Crispy

Kerugian Scam Tembus Rp9,3 Triliun, OJK dan Satgas Pasti Ungkap Dana yang Selamat Hanya 7 Persen

JERNIH — Realitas pahit membayangi ekosistem digital Indonesia. Satuan Tugas Pemberantasan Aktivitas Keuangan Ilegal (Satgas Pasti) bersama Otoritas Jasa Keuangan (OJK) membongkar data mengerikan: total kerugian masyarakat akibat penipuan digital (scam) sepanjang November 2024 hingga Mei 2026 telah menembus angka fantastis Rp9,3 triliun.

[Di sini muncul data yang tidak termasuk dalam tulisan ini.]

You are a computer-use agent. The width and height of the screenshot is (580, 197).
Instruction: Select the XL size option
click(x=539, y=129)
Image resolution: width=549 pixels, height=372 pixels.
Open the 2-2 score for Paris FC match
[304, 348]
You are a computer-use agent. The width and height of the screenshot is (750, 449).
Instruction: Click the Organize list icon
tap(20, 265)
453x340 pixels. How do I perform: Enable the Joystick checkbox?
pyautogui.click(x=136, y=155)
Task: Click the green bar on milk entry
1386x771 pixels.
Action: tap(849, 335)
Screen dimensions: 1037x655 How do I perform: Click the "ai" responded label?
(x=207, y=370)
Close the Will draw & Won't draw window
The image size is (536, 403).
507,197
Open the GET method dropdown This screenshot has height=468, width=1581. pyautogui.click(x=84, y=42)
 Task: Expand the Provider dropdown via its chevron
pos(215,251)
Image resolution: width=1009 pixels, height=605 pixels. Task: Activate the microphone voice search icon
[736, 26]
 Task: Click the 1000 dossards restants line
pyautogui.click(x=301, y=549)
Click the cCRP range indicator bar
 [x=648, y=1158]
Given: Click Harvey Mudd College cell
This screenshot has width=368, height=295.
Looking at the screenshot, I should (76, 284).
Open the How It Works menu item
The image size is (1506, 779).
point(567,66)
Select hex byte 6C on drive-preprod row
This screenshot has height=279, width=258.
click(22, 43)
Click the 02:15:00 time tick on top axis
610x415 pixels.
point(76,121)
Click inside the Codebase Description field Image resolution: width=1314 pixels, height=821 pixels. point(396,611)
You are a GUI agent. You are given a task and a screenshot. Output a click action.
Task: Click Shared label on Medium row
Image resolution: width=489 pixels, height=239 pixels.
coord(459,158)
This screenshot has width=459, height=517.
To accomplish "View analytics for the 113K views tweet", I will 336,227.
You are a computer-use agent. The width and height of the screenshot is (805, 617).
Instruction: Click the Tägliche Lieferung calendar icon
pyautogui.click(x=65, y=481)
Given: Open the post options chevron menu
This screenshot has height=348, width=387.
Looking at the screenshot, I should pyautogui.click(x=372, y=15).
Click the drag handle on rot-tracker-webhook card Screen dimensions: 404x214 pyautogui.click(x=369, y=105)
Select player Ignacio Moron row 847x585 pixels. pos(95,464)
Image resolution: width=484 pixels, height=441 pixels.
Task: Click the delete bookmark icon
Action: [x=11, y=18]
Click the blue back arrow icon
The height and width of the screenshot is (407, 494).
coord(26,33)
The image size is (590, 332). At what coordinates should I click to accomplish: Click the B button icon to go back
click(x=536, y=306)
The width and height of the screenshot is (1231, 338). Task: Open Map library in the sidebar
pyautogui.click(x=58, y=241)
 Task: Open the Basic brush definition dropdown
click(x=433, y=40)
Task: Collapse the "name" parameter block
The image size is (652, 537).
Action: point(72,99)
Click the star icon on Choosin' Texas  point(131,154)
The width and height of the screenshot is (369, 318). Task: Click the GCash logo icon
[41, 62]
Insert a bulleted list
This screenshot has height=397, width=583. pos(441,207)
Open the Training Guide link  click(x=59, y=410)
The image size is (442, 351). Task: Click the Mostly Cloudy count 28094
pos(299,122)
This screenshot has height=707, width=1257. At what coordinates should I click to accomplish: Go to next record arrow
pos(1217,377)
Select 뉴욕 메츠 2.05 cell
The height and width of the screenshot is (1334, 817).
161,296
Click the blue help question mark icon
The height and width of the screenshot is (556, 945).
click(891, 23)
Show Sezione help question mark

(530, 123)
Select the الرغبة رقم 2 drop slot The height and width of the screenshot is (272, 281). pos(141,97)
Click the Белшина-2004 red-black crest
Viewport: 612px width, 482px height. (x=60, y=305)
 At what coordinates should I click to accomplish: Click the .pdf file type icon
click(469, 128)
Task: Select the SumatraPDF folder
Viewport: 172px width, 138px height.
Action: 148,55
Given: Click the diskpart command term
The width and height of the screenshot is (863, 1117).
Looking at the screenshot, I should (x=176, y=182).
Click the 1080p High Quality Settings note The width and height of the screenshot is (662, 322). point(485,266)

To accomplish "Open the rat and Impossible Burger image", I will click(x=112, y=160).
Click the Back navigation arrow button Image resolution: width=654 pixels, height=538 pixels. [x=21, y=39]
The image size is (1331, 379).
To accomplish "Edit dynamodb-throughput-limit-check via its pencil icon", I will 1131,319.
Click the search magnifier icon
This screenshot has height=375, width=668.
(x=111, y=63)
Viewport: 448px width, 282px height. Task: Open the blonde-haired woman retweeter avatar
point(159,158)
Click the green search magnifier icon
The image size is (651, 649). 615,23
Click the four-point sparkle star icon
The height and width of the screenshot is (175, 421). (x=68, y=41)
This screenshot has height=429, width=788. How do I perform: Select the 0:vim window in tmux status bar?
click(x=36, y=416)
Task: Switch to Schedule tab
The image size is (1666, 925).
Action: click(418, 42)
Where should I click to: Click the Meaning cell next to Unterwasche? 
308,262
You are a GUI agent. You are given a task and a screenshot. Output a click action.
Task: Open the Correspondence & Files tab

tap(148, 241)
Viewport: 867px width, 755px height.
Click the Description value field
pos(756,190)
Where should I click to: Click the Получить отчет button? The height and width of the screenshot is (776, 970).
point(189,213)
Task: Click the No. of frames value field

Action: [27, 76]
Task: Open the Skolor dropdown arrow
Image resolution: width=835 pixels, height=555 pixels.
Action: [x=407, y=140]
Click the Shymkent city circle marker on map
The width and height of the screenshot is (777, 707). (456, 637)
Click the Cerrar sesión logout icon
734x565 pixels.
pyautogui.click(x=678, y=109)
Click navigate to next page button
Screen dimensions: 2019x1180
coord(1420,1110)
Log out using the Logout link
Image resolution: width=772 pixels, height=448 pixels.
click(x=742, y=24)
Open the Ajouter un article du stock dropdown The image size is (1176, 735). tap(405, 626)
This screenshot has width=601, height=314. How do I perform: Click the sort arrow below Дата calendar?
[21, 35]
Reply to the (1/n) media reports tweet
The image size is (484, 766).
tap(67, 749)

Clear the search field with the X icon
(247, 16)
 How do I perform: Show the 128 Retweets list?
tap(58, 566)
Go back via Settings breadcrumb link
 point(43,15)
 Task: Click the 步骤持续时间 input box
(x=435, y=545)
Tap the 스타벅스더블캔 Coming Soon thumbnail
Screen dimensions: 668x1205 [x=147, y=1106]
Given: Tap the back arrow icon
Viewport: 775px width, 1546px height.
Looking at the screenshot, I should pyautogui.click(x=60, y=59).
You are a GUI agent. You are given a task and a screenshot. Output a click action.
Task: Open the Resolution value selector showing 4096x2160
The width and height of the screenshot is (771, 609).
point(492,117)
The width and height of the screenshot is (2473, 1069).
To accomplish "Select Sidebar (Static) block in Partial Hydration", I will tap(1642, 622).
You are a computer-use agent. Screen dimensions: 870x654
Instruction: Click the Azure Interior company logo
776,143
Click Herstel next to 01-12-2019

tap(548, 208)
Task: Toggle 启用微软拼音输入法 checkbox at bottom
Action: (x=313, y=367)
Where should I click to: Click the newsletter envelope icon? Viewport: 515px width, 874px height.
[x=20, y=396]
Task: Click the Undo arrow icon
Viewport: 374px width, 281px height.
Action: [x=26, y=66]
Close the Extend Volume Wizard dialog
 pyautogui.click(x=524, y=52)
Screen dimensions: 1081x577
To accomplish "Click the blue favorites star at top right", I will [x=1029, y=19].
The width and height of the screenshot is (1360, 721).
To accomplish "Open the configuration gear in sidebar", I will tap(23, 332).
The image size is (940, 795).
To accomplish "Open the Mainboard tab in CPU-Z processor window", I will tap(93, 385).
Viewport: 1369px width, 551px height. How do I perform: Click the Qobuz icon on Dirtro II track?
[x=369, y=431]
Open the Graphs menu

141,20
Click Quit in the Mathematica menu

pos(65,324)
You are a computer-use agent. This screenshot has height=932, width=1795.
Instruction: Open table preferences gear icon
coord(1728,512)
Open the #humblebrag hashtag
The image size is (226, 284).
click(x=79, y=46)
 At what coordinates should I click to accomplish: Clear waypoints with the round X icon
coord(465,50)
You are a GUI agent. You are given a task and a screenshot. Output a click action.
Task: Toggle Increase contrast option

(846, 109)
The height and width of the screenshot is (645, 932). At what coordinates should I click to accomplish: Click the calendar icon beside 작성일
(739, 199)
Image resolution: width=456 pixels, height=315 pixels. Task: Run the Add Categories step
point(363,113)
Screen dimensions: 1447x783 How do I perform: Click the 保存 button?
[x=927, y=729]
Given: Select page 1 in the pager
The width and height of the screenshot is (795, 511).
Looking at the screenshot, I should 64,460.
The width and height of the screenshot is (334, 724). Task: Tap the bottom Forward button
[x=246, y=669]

Ironisnya, dari jumlah kerugian yang masif tersebut, dana korbannya yang berhasil diselamatkan oleh otoritas baru mencapai Rp674,1 miliar—atau hanya sekitar 7 persen.

Fakta mencengangkan ini dikupas tuntas dalam seminar internasional “Strengthening Defenses Against Scams: Addressing AML Vulnerabilities and Compliance in Digital Finance and Virtual Assets” di Jakarta Pusat, Senin (6/7/2026).

Ketua Satgas Pasti, Rizal Ramadhani, menegaskan bahwa sangat rendahnya persentase penyelamatan dana ini dipengaruhi oleh jeda waktu pelaporan dari para korban. Ketika korban menunda melapor, komplotan scammer hanya butuh hitungan menit untuk menguras dan memindahkan uang tersebut.

“Kerugian Rp9,3 triliun itu dari November 2024 sampai Mei 2026. Kecepatan laporan itu menentukan kecepatan tindakan dari scam center. Jadi sekarang kita lagi bangun sistem agar masyarakat tuh lapornya juga cepat,” papar Rizal.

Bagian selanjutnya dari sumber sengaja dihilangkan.